• **DIRECTIONS**: When you output the entries, begin with the first line and end with the line containing "You are a computer-use agent. 675x441 pixels.", keeping each line exactly as it is.

== Segment start ==

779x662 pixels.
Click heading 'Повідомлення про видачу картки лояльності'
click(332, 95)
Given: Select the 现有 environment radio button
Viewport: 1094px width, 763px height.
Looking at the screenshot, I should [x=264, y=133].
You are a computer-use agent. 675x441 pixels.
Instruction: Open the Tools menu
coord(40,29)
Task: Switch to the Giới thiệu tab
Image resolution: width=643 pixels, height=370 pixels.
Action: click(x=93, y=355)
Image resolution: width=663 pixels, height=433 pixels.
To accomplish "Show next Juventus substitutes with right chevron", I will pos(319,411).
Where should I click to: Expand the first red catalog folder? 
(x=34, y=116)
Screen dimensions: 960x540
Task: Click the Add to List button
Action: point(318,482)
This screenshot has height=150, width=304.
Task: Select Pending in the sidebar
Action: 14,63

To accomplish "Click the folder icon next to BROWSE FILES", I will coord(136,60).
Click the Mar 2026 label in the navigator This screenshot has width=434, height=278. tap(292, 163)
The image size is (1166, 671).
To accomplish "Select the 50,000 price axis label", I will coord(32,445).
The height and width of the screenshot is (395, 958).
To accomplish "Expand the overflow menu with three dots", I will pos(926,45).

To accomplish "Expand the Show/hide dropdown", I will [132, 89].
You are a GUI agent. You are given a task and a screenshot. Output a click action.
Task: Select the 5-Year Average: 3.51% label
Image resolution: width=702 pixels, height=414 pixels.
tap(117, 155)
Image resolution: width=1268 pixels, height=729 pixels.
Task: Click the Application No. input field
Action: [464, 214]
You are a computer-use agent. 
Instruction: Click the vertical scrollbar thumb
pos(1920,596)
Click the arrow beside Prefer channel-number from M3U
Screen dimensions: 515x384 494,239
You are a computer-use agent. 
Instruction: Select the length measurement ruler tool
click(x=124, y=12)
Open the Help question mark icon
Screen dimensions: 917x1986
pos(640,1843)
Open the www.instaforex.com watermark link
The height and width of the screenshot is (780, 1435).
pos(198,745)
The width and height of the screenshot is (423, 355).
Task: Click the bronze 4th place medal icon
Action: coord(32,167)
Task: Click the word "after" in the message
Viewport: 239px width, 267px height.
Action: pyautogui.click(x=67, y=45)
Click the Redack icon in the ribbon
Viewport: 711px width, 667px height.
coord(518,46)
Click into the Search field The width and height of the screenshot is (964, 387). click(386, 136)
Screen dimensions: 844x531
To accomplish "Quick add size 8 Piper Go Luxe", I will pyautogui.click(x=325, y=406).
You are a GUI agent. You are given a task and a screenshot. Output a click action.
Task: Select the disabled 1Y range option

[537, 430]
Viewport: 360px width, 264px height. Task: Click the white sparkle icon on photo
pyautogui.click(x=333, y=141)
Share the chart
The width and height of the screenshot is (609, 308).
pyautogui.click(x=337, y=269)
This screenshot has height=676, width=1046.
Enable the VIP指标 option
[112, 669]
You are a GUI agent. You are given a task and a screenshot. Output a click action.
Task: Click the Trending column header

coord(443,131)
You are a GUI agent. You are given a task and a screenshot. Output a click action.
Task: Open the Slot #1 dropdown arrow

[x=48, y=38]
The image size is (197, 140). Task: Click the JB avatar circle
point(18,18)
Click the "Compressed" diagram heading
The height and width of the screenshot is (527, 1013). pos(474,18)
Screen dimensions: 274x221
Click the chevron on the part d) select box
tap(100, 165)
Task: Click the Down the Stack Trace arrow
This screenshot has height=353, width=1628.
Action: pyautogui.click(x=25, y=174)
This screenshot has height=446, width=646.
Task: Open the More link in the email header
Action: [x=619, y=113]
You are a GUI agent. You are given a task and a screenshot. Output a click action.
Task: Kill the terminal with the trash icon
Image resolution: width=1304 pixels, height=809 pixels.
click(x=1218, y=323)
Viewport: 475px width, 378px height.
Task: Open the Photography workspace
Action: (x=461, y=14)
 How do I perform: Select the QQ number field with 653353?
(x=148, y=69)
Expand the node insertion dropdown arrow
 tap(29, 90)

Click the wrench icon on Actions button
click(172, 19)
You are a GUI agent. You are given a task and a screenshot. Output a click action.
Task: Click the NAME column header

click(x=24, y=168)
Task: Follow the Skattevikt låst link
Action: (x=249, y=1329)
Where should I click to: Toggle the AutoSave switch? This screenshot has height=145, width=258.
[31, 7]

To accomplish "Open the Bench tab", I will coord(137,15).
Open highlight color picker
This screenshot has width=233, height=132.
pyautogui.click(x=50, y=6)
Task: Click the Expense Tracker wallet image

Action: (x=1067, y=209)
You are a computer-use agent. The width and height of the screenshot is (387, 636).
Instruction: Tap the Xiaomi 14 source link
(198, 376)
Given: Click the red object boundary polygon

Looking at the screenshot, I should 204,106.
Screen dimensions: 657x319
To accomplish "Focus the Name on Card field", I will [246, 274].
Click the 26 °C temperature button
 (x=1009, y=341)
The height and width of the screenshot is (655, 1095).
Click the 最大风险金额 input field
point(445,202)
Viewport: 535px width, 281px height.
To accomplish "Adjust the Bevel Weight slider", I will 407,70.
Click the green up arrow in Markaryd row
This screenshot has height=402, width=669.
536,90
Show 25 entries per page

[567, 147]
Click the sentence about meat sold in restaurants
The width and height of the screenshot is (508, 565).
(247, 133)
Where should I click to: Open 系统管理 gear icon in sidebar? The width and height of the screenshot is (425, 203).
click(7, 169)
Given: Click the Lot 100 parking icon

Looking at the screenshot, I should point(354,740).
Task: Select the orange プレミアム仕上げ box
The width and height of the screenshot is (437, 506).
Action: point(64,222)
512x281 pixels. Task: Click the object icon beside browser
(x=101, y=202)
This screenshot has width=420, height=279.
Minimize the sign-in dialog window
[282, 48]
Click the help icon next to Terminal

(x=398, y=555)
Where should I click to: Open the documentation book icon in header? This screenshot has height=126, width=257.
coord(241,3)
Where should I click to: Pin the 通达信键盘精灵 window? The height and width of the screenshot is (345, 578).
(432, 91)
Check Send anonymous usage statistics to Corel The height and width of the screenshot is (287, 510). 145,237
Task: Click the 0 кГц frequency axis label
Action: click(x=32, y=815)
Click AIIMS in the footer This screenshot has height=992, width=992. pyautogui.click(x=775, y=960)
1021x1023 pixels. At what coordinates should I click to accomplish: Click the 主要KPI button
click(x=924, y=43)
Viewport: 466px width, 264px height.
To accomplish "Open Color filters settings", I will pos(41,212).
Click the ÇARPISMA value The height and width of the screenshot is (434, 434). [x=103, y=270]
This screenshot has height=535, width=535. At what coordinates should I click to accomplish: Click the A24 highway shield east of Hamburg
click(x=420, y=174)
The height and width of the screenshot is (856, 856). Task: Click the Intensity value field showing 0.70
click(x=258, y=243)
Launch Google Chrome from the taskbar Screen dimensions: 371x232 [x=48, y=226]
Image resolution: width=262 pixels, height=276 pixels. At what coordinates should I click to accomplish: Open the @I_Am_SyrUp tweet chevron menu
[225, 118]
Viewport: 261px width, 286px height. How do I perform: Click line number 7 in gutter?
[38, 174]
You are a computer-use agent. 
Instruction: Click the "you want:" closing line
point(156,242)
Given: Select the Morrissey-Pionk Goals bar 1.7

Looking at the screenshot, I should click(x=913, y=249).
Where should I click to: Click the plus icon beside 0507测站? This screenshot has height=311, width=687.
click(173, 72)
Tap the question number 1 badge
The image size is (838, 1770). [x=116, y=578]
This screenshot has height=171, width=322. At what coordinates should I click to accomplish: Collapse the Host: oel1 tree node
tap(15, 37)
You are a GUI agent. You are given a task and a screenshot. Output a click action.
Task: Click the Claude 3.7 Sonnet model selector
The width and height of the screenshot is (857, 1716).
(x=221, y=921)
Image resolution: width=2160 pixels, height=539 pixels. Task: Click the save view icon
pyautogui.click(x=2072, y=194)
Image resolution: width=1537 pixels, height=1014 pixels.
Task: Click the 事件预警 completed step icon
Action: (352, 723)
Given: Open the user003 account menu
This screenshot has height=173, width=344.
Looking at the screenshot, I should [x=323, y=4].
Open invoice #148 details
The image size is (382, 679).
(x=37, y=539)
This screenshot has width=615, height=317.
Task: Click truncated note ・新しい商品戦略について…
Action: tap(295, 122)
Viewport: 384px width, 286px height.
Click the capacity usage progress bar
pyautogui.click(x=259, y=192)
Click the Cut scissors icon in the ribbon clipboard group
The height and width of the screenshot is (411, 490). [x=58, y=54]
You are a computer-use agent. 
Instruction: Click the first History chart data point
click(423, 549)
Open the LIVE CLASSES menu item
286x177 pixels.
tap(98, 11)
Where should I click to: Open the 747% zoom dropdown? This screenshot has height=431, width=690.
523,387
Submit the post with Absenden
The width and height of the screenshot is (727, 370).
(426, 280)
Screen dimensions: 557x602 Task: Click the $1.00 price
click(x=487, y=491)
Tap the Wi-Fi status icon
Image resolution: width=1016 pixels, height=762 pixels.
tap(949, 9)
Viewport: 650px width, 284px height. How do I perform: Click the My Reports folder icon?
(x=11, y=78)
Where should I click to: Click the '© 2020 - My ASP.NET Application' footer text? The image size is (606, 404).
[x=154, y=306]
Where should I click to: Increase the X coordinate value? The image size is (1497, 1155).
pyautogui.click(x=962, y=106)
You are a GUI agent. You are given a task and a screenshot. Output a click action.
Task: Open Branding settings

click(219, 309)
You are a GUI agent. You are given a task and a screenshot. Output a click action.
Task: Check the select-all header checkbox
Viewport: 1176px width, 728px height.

== Segment end ==

• **SOLUTION FOR THIS PROBLEM**:
779x662 pixels.
Click heading 'Повідомлення про видачу картки лояльності'
click(332, 95)
Given: Select the 现有 environment radio button
Viewport: 1094px width, 763px height.
Looking at the screenshot, I should [x=264, y=133].
You are a computer-use agent. 675x441 pixels.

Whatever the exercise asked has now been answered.